The event was launching the Internet version of the Los Angeles Journal, a local publication that focuses on the arts, media, sports, and breaking news. Freedom of speech and the press run high in the blood of everyone who works for this Zine. Sleek, talented with sexy sophistication on the faces of those I spoke with as I watched each person look at Ballcourt. As they were looking and wanting to touch the texture and color on the small yet very powerful 16x20 inch piece, I could not help but feel alive in ways I had not felt in almost two years. Comments either negative or positive were welcome although it was all positive and the only thing that ever offends is “It is very interesting” in which case I always respond, “What is interesting about it?” The idea is to make you thing outside your suburban mindset. Scratching my ass at four am is interesting, looking at art should invoke hatred, love, or every other emotion in-between or just simple honesty, such as “I don’t like it, I don’t care for it, or I just don’t fucking get it!!!”
My rant has to end, three years of wicked sin, and a year and a half of being emotionally whipped, which we don’t talk about, but I am feeling much better. The last six months were nothing but a blur as I traveled from East LA to London and back while making stops along the way to secure the future of my loin, My Arte.

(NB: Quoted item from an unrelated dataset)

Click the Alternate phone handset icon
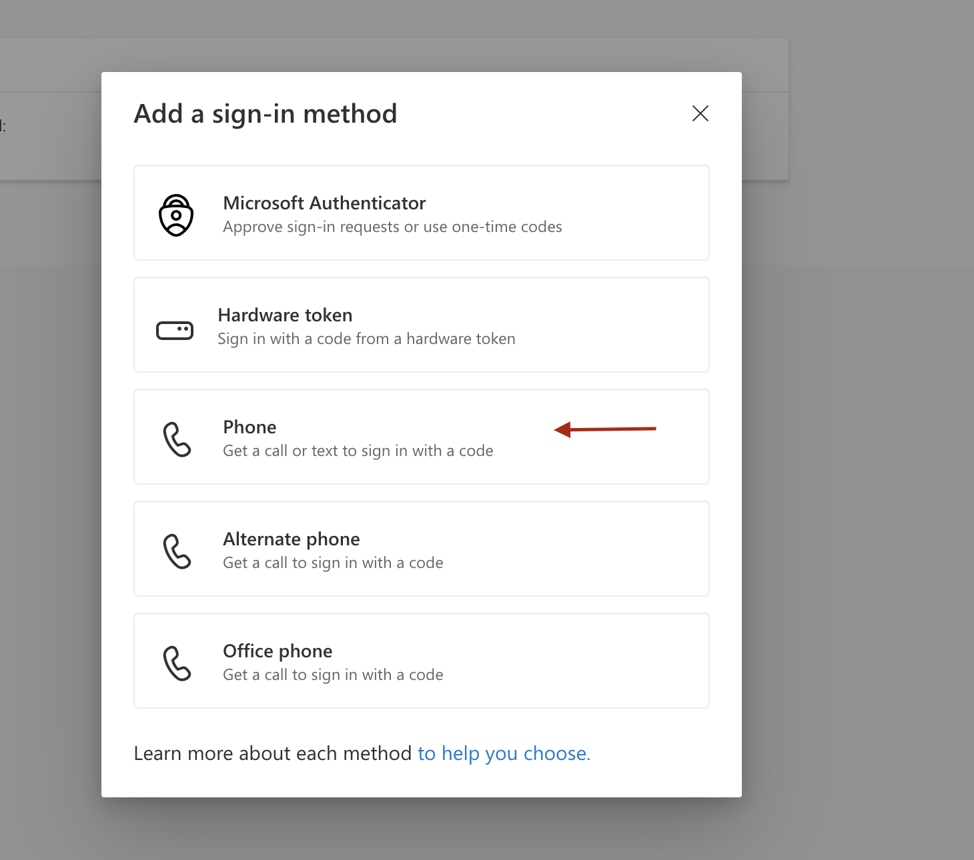This screenshot has height=860, width=974. pos(177,551)
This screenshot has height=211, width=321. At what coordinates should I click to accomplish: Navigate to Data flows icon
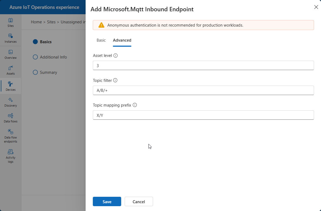(11, 118)
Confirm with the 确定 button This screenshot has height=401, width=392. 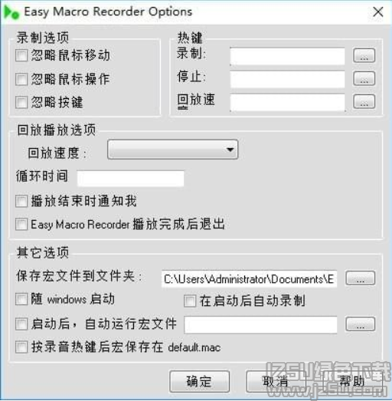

I stood there in the gallery and wondered some. Looking at each individual, as they sat, walked, chatted and mingled. The highlight was listening to the violinist play as I had my back towards him starring at my piece, my one 16x20 return to the scene. Chekhov I believe he was playing, and the sound of that sweet stringed woman tickled my ears and the art in front of me, my eyes. Only an hour later would I be looking at the same piece hearing a live punk band, Lokomotive, play and again my ears and eyes were elated.
Feeling the need for fresh air I walk outside to the sidewalk where I felt the need to talk with the man who inspired my return to writing. A sidekick and a partner in crime, thank god he is not Portuguese and even if he were I would still call him my brother. It had been sometime and I needed to share this day with friends. Which later was shared with Mommy and Daddy, the two people who take care of me on these adventures but more than often its Mommy that ends up taking care of Azulito and Little Ricky on our drunken tours of Vegas or Hollywood, goddamn the tangents.

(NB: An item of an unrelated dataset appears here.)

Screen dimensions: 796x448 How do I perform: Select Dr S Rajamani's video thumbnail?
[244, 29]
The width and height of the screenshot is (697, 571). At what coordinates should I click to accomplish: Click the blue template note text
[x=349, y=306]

Standing on Santa Monica Blvd. in front of the gallery talking to family was bliss as I knew my artwork was hanging for the first time in the City of Hollywood only to be shocked, yes I shocked as when having a dirty old man, and I mean dirty dirty old man, pull up in his Range Rover in front of me and offer me two crisp Ben Franklins to jerk off. I felt dirty even looking at the poor bastard as this was something not even my perverse mind would have thought of happening. It could have been my middle finger or the fresh bottled water I threw at him, hitting his left temple that made him drive away at speeds the autobahn has not seen, I am sure the poor soul got ticketed just blocks away, however by the end of the day I would not have changed a thing. Especially the red head with the hour glass figure, or the .. umm, well the French Market, but this is all to sudden to write about. What time was it?

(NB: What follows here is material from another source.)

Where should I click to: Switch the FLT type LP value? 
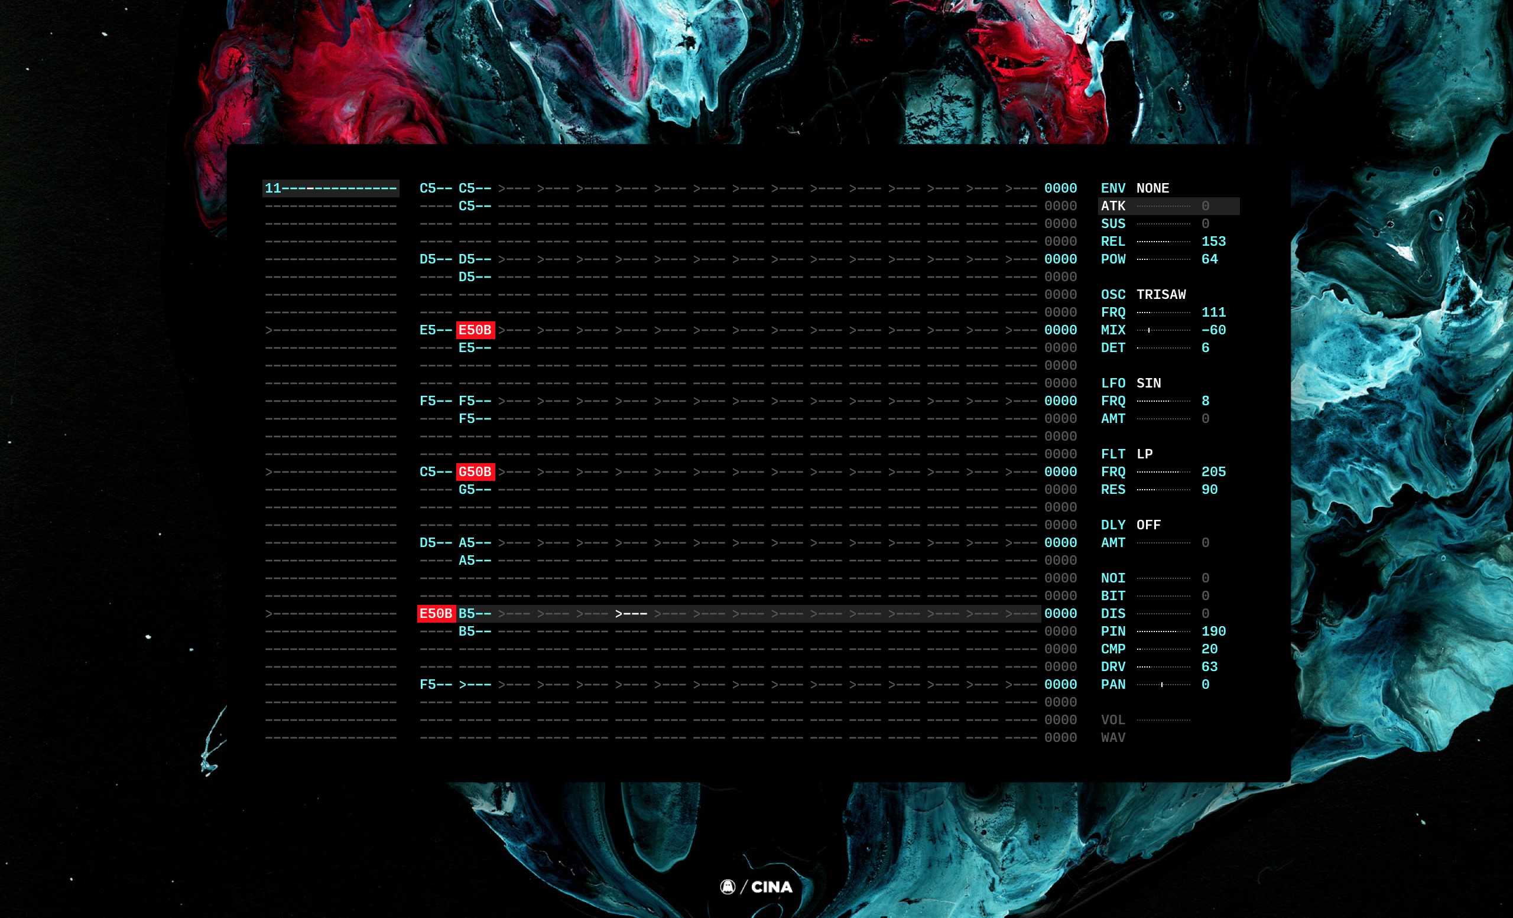pyautogui.click(x=1145, y=454)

It was the time I realized the event was sound, the people polite and concerned, and the artwork diverse and powerful. The return was, well…
The day was the return to my root, my hands reaching into the dirt, into the earth, into that mother of ours. It was my fingers grabbing hold of my being and massaging it back to life, and giving it light and love. The day was the return to god, to source, to that energy I call my own, it was the return to the Blue Q.